### Provided records ###
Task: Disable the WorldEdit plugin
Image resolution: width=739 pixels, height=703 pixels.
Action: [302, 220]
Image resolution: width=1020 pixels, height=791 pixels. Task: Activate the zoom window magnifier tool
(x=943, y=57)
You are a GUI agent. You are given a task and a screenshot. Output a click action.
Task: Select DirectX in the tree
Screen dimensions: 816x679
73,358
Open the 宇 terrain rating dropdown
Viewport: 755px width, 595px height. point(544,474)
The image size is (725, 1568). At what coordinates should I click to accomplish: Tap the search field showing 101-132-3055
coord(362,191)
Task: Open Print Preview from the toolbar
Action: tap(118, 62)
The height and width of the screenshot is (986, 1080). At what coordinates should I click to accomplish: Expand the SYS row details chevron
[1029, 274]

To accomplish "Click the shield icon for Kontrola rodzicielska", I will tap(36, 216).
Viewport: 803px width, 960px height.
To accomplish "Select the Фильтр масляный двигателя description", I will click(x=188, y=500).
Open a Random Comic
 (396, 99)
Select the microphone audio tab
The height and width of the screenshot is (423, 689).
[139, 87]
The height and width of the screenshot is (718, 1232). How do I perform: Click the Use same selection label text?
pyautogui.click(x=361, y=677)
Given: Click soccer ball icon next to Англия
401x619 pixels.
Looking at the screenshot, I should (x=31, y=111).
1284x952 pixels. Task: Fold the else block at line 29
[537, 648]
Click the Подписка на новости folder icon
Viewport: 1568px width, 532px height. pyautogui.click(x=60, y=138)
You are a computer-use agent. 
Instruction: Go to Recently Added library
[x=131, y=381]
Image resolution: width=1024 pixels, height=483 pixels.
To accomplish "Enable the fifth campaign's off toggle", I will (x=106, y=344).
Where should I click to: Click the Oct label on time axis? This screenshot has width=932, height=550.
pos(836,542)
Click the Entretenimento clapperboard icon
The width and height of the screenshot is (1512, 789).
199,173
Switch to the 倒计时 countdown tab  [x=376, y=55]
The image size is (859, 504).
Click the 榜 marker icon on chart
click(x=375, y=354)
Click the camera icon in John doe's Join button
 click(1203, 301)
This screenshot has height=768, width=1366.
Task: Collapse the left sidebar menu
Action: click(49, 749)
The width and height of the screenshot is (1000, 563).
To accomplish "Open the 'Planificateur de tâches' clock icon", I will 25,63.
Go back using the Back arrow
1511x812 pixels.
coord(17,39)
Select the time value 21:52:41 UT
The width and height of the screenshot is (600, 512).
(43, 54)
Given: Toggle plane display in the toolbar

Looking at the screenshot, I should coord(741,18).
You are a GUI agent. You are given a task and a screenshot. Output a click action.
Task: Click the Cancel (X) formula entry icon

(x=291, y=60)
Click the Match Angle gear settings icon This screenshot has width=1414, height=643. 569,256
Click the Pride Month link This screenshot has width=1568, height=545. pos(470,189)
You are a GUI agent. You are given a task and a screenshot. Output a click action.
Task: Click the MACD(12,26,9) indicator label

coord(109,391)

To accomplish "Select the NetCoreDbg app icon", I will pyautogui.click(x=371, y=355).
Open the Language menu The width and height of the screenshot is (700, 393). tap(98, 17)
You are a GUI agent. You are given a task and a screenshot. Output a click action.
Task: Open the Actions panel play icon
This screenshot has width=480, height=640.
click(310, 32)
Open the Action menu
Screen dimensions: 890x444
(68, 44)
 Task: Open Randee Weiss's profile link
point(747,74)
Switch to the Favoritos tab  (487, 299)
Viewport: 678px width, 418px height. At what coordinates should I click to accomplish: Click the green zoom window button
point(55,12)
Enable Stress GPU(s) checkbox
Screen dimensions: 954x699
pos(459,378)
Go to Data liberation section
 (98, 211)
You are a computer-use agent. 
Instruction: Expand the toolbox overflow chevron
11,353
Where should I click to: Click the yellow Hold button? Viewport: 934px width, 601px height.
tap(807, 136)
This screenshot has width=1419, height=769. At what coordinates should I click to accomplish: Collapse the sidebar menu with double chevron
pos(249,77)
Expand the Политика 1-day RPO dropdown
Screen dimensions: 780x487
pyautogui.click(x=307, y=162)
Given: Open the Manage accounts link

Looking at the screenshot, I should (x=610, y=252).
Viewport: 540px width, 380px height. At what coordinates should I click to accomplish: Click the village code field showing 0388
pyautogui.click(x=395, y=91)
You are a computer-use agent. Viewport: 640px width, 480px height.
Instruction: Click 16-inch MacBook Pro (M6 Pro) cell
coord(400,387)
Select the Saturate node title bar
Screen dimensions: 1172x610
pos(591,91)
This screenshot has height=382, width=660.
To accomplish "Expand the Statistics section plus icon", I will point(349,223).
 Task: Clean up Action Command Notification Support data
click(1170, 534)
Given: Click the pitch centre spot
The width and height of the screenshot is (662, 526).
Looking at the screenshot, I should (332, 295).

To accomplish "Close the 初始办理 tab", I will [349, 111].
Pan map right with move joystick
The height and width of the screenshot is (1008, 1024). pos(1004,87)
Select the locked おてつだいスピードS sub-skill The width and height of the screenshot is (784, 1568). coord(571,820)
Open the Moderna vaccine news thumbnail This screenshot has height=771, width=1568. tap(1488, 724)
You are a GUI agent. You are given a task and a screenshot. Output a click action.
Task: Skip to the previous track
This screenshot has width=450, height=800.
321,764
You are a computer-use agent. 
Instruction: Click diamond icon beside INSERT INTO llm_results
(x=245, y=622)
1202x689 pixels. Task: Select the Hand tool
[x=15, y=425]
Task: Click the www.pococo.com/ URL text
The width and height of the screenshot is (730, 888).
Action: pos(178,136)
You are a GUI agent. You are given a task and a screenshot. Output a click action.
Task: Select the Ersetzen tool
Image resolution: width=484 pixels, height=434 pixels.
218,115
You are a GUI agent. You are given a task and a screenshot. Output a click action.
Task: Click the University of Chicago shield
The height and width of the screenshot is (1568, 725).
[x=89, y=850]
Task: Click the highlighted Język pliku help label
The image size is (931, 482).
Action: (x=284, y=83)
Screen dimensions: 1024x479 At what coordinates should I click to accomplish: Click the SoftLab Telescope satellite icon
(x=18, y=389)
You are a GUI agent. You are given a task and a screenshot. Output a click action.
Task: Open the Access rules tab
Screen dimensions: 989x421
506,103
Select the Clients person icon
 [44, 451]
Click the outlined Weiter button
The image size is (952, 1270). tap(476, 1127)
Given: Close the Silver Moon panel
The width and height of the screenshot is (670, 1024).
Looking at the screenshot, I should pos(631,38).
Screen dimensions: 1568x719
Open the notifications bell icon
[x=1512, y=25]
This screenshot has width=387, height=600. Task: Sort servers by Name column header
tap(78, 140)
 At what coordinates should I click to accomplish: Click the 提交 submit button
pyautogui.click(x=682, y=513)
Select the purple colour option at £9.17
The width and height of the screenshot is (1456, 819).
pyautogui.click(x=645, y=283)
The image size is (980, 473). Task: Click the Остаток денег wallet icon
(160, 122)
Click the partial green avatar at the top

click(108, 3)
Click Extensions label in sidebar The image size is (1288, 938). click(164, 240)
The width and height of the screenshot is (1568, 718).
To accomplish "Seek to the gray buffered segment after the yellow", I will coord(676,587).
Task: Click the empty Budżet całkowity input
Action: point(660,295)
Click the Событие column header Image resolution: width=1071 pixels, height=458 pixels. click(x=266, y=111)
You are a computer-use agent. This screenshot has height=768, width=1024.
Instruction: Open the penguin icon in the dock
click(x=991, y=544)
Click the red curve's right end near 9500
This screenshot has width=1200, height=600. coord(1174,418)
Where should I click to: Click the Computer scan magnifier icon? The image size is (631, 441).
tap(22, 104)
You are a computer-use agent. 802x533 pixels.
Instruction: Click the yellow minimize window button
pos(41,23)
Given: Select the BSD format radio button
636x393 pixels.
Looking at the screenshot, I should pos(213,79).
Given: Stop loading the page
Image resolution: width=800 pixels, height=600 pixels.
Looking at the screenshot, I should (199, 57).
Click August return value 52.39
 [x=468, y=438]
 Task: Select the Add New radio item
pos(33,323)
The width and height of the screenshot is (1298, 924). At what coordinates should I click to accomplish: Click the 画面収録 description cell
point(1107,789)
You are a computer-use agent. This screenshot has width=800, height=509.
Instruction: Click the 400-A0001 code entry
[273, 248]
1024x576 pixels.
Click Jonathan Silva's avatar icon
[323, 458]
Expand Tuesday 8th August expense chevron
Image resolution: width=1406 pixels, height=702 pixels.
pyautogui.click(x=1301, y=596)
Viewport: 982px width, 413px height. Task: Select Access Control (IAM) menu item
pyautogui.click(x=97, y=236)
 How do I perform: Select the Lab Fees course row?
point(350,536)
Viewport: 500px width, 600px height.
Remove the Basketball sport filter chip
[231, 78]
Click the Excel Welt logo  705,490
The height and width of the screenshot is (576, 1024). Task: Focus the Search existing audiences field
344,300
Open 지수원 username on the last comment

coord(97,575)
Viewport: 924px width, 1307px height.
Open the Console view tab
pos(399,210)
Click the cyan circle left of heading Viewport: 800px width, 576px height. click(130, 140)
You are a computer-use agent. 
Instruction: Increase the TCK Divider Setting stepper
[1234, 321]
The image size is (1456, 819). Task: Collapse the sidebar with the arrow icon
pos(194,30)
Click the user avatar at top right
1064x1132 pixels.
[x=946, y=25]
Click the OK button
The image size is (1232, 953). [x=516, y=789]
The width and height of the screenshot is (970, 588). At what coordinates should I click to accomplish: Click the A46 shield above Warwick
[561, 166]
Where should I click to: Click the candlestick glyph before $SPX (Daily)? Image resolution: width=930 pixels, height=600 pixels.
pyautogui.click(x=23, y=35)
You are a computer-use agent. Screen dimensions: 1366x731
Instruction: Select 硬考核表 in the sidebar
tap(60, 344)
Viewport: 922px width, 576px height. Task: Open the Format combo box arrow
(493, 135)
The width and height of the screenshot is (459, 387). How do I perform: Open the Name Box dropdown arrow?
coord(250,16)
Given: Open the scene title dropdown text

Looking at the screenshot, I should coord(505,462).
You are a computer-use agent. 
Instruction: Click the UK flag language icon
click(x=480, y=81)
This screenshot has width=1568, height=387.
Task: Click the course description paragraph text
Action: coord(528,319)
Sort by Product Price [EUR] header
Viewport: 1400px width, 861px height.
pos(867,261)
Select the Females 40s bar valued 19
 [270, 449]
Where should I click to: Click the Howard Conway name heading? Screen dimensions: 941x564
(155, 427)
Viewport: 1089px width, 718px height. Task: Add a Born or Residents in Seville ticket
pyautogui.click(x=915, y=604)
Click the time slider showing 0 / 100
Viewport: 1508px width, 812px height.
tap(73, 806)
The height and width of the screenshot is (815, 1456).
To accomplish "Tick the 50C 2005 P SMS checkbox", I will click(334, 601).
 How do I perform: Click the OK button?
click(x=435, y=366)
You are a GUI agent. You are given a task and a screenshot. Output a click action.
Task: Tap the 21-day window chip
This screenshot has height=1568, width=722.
###
Copy every line of the data above in which the string "Close" appears.

To accomplish "Close the 初始办理 tab", I will [349, 111].
Given: Close the Silver Moon panel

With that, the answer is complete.